**STATED TASK**
Could you repeat the rows from the line that has "blogg@Bureborn (225, 570)" through the line that has "フレンチブルドッグ (7, 417)", with "インターナショナルスクール" renamed to "international school" and nothing else changed?

**DATA SUPPLIED**
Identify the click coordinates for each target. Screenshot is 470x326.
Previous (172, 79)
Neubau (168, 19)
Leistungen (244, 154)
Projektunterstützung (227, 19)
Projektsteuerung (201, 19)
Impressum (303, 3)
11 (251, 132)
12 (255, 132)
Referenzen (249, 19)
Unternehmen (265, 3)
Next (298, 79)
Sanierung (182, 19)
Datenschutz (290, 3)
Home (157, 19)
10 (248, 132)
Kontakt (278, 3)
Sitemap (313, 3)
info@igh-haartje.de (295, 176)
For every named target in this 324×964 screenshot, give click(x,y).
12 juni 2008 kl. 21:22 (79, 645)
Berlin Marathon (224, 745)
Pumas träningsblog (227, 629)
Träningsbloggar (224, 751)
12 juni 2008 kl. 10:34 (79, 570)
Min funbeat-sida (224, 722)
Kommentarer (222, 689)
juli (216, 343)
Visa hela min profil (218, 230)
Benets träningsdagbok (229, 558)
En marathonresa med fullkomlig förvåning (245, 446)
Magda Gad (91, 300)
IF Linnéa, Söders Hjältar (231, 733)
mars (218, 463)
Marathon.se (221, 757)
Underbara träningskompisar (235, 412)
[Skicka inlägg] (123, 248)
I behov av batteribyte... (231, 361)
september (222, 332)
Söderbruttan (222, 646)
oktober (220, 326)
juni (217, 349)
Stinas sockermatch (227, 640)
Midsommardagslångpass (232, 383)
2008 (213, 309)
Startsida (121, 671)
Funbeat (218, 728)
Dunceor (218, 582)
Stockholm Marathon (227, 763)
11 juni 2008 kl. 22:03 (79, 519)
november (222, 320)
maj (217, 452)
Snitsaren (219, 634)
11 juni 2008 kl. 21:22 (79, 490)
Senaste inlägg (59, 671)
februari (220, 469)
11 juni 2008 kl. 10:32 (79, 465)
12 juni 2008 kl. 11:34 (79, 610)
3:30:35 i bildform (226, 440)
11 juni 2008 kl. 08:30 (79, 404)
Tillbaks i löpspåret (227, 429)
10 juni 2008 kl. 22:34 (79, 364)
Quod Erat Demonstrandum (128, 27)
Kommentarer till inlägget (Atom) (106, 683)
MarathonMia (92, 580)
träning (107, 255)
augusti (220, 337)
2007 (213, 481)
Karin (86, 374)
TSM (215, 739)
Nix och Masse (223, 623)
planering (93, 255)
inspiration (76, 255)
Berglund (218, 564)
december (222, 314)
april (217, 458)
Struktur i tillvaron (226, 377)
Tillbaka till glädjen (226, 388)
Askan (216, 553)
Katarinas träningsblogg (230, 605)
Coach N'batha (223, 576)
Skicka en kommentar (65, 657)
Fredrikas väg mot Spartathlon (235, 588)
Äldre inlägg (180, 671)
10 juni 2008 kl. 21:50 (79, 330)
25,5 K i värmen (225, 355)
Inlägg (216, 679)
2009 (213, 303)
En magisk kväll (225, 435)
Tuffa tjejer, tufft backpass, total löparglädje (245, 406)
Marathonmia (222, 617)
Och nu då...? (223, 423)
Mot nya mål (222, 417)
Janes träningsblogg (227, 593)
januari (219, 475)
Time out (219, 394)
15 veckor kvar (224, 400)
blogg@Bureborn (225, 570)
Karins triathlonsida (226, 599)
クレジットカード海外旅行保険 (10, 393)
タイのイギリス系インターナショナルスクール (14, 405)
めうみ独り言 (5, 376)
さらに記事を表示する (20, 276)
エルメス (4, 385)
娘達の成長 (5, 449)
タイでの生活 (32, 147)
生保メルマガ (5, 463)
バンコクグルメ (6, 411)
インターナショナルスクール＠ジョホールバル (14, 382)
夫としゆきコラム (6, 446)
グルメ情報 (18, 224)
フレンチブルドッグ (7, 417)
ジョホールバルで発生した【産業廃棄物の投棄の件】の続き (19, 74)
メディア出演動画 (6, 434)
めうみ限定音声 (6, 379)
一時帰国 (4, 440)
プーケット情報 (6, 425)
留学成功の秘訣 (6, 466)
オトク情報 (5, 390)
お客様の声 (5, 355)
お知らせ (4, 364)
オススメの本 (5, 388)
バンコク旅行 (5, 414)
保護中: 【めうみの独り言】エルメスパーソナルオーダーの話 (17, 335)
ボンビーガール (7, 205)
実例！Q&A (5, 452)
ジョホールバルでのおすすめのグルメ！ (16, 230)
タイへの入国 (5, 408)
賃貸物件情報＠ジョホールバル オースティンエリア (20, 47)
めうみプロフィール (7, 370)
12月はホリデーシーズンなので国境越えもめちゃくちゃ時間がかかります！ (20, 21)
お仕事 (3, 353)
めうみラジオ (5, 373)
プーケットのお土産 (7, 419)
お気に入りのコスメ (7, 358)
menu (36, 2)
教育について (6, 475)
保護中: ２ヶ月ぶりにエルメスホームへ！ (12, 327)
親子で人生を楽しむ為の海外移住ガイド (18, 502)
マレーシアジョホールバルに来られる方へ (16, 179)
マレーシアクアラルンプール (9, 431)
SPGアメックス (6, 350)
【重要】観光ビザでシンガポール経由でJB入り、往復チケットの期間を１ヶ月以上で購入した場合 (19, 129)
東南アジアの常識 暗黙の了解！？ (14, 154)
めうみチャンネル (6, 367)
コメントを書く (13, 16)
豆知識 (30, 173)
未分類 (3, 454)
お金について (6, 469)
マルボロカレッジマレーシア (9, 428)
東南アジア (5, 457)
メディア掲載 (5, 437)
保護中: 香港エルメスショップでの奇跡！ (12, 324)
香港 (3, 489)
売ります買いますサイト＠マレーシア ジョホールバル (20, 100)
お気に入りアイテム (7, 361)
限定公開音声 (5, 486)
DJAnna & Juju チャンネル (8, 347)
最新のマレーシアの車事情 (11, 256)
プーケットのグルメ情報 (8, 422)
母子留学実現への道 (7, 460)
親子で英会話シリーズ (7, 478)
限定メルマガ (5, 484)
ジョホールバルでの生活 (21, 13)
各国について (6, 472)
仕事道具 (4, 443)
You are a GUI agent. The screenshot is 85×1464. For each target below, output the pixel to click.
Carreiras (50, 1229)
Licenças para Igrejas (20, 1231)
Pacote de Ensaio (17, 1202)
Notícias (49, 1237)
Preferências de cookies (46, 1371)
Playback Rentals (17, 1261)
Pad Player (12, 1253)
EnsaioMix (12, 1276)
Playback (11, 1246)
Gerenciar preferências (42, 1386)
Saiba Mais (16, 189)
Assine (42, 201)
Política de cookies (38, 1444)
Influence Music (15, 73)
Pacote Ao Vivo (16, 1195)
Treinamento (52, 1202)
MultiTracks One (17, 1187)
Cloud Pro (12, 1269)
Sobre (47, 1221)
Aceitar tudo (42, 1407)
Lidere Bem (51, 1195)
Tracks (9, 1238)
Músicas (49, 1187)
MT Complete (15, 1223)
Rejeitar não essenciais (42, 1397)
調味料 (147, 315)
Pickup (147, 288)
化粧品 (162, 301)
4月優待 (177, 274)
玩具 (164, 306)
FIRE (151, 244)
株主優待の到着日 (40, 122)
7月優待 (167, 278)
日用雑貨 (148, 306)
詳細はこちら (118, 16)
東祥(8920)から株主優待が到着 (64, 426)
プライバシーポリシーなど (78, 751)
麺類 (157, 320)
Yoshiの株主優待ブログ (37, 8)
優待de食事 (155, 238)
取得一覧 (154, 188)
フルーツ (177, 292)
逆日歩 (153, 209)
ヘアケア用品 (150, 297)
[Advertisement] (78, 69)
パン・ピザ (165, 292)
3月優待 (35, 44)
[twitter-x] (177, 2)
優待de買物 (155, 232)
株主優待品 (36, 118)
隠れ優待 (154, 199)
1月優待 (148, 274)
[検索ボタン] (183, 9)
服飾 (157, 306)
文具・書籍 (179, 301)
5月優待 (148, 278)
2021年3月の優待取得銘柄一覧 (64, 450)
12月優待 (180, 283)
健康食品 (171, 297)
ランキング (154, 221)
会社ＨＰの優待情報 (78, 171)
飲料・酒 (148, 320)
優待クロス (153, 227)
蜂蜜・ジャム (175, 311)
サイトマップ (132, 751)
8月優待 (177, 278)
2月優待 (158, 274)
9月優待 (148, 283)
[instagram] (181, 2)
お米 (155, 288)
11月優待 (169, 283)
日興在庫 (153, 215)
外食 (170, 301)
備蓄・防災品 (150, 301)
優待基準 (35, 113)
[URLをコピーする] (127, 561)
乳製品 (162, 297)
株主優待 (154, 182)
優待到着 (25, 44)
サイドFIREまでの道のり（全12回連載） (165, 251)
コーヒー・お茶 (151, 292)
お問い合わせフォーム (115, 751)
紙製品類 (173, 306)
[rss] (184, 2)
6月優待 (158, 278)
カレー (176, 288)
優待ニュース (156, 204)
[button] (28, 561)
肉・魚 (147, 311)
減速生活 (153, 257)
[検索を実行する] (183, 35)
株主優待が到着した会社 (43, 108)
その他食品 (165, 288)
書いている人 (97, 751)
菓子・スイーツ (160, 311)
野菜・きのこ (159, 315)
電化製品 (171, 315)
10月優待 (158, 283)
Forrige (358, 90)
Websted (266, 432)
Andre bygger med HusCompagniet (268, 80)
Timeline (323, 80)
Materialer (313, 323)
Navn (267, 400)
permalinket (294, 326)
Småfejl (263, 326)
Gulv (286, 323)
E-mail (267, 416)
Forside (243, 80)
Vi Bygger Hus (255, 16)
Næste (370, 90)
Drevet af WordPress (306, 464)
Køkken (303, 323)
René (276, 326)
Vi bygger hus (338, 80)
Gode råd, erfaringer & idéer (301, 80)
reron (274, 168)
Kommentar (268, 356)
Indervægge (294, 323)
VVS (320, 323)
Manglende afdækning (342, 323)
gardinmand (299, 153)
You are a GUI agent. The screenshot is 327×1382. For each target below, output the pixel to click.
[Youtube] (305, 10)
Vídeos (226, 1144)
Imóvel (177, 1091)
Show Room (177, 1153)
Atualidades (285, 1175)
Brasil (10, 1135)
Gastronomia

**SOLUTION**
blogg@Bureborn (225, 570)
Karins triathlonsida (226, 599)
クレジットカード海外旅行保険 (10, 393)
タイのイギリス系international school (14, 405)
めうみ独り言 (5, 376)
さらに記事を表示する (20, 276)
エルメス (4, 385)
娘達の成長 (5, 449)
タイでの生活 (32, 147)
生保メルマガ (5, 463)
バンコクグルメ (6, 411)
international school＠ジョホールバル (14, 382)
夫としゆきコラム (6, 446)
グルメ情報 (18, 224)
フレンチブルドッグ (7, 417)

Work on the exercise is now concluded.